In this month’s member spotlight, we showcase two multi-disciplinary projects at Pennsylvania State University that explore material collaborations with the natural world through land-based projects that center artistic practice. Both projects are connected to the Center for Virtual/Material Studies (CV/MS), a research center headquartered in the Department of Art History at Penn State. Created in 2022, the CV/MS supports innovative research into the materiality of cultural objects, and it explores virtual means of documenting, researching, and communicating that materiality.
Their growing library of pigments, dyestuff, mineral specimens, alloys, wood fragments, hide, tiles, paper, and fibers is available for exploration (in person and on-line) by scholars at all levels. Through workshops and open office hours, CV/MS explore the ways in which material qualities such as aroma, weight, warmth or coolness, fragility, and sound have historically impacted artistic choices and the potency of objects.

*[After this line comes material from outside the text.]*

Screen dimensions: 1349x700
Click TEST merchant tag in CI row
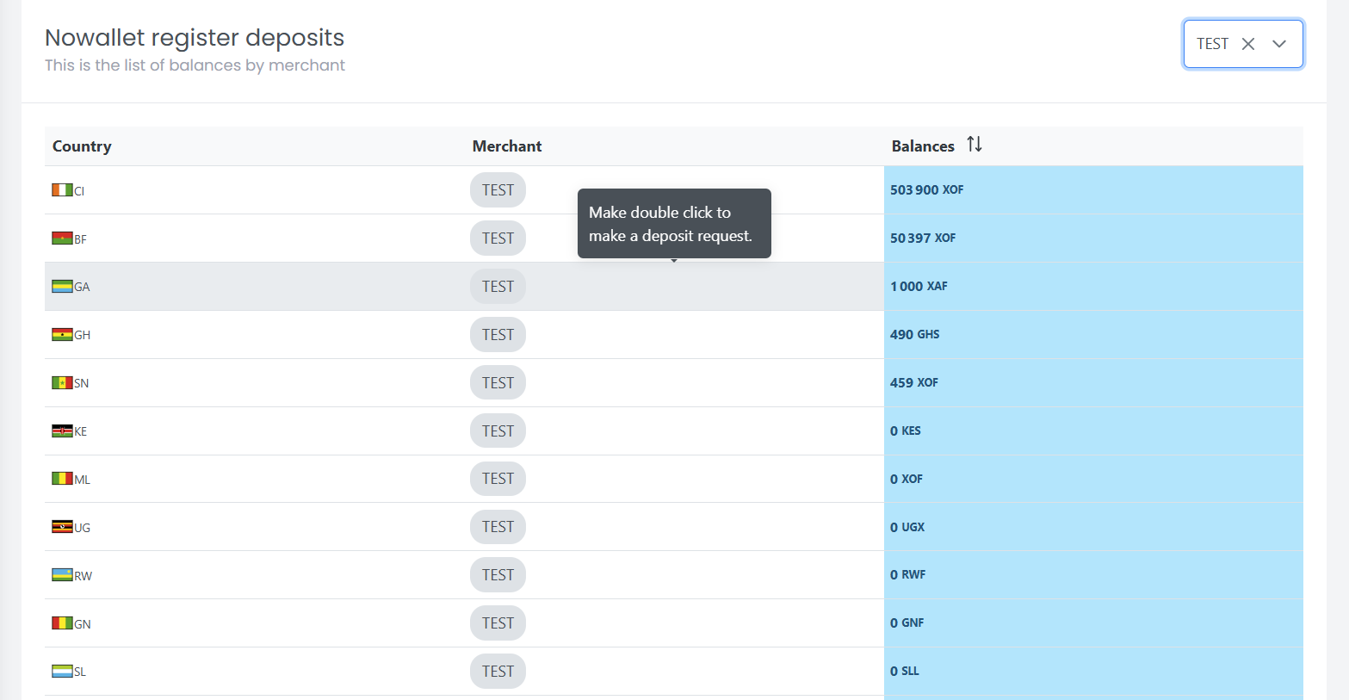498,190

One of the recurring projects at the CV/MS is the planting of a flax field at the university Arboretum. Students, faculty, and staff from multiple departments (College of Agriculture, the Fashion Archive at the School of Theatre, Art History, American Studies, Medieval Studies, the Palmer Museum, and the University Libraries to name a few) join for planting in May and tend the field over the summer. The September harvest is an opportunity for fellowship and work that is assisted by students enrolled in the interdisciplinary course Art and Agriculture. Over the rest of the semester, the group joins and learns the slow process of turning flax into materials essential in the history of cultural objects: linseed oil for oil paint, flax fiber and hemp for cordage, linen thread for clothing and canvases. This slow process grounds the collaborative coursework which ranges from the global (especially in considering global ecologies and diversity of bast fibers and their working) to the local (recognizing farming as a relationship in which we listen to and learn from the land).
Visit the Digital Exhibition

Learn about the history of, and techniques for growing and spinning, this ancient bast fiber in this digital exhibition organized around the CVMS theme of “Fabrication: Virtual and Material approaches to Global Textiles.”
Another recent collaboration at the CV/MS involved the creation of corn-based lake pigments with artist Marissa Alise Baez. Based in the United States, Baez was born in 1997 in Houston, Texas. They are a multidisciplinary artist interested in memory, ephemerality, identity, and the body. They studied Sculpture at Texas Woman’s University and graduated with a BFA in May 2019. Baez graduated with an MFA from Penn State School of Visual Arts in 2021. Baez has exhibited and attended residencies nationally and internationally, including Mexico, Texas, Pennsylvania, Washington, Germany, New York, Massachusetts, and California.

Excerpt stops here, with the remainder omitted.